> _EXERCISE DATA_
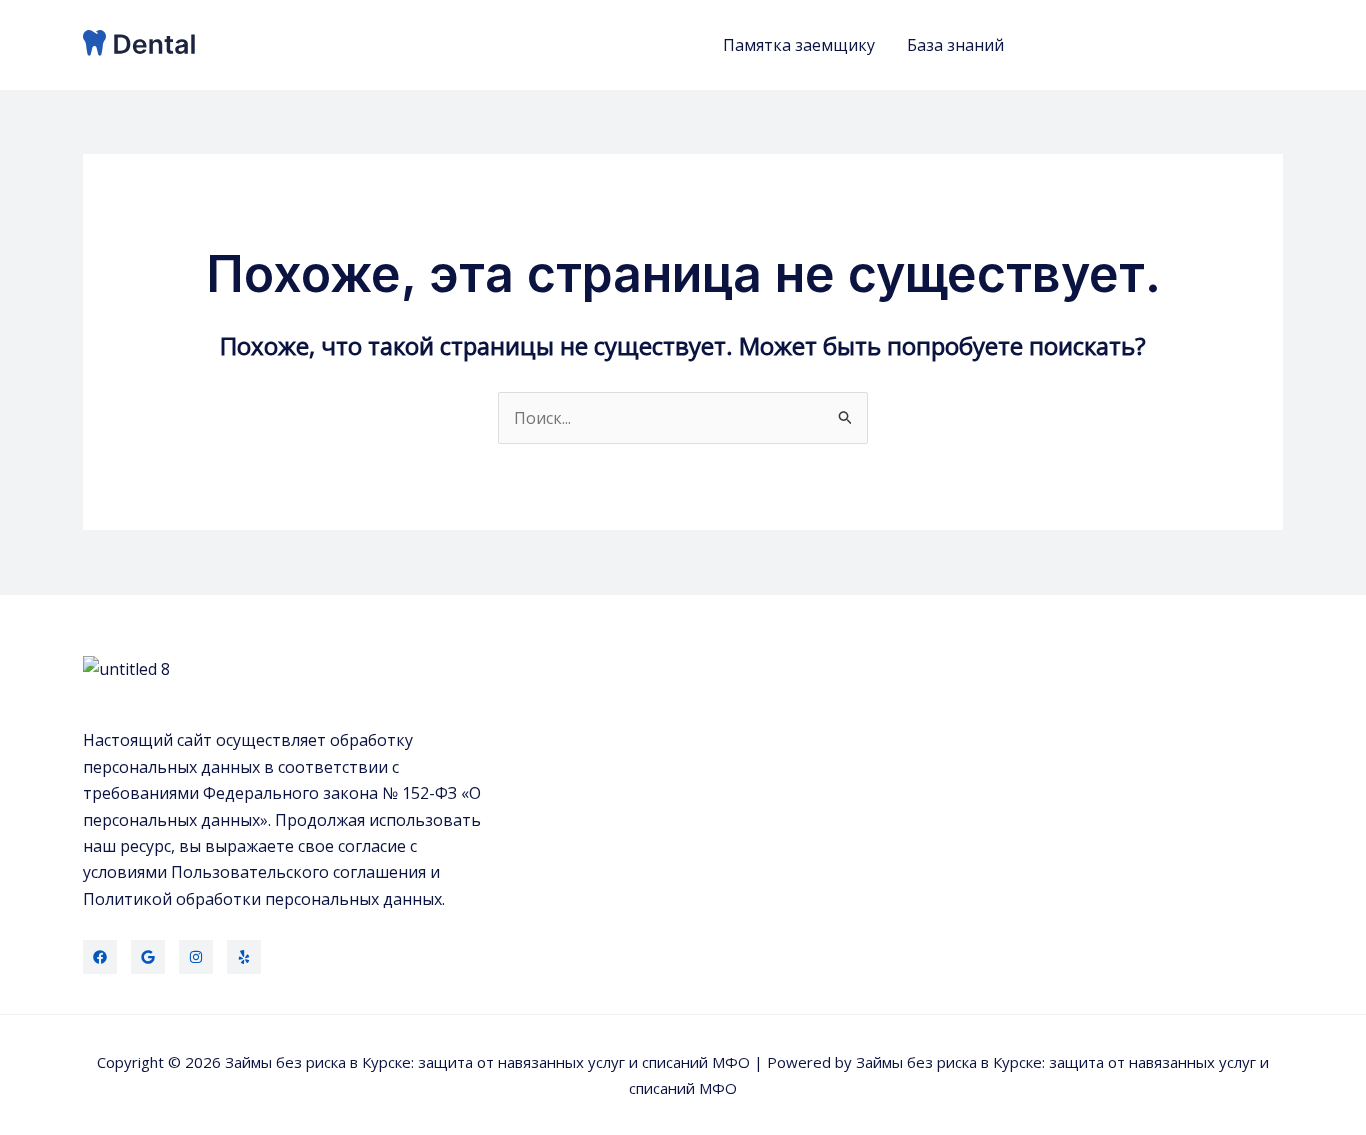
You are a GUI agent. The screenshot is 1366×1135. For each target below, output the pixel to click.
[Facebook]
...
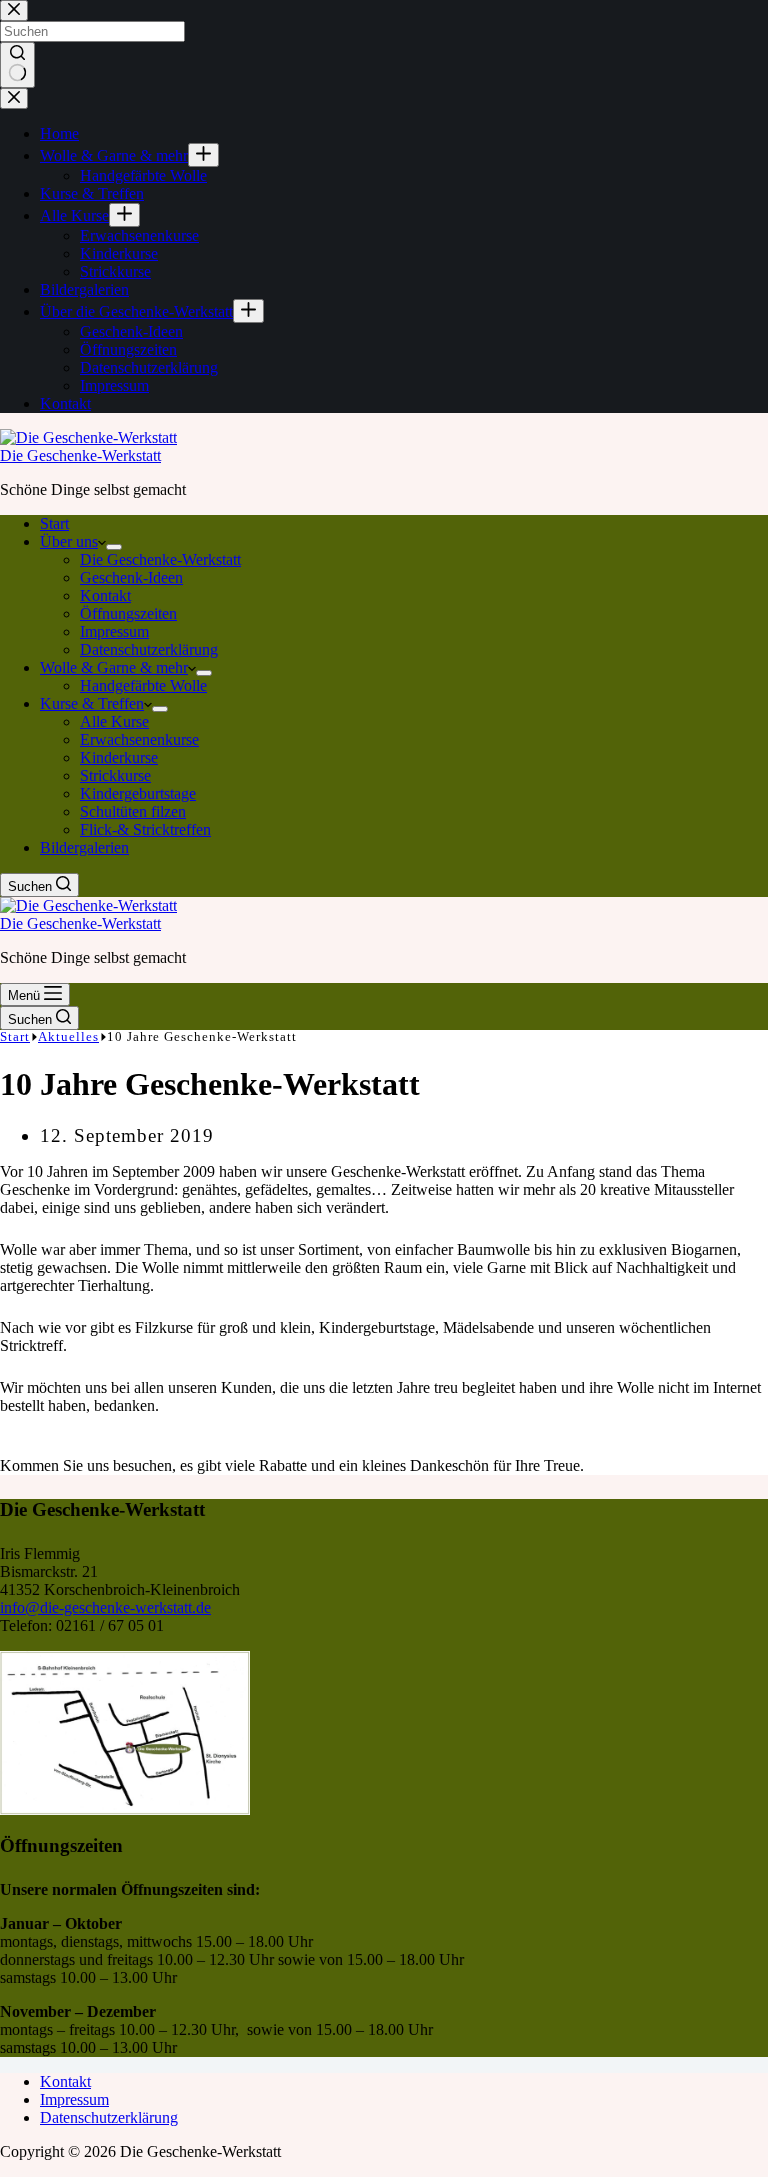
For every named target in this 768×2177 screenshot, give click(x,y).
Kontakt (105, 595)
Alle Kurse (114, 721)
==
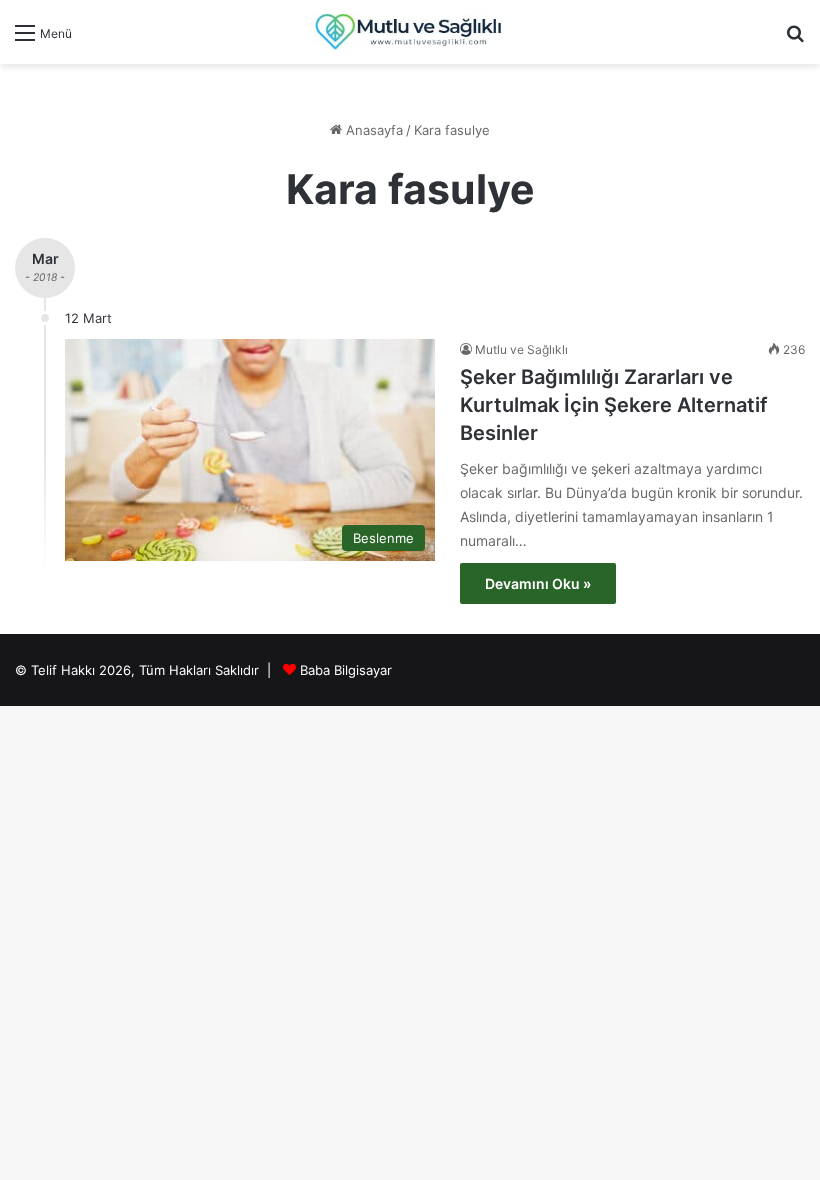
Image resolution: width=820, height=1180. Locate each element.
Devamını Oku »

> _ABOUT THIS EXERCISE_
Based on the records above, count the lines in which "screenshot" occurs and provide only the number.

> _RESULT OF THIS EXERCISE_
2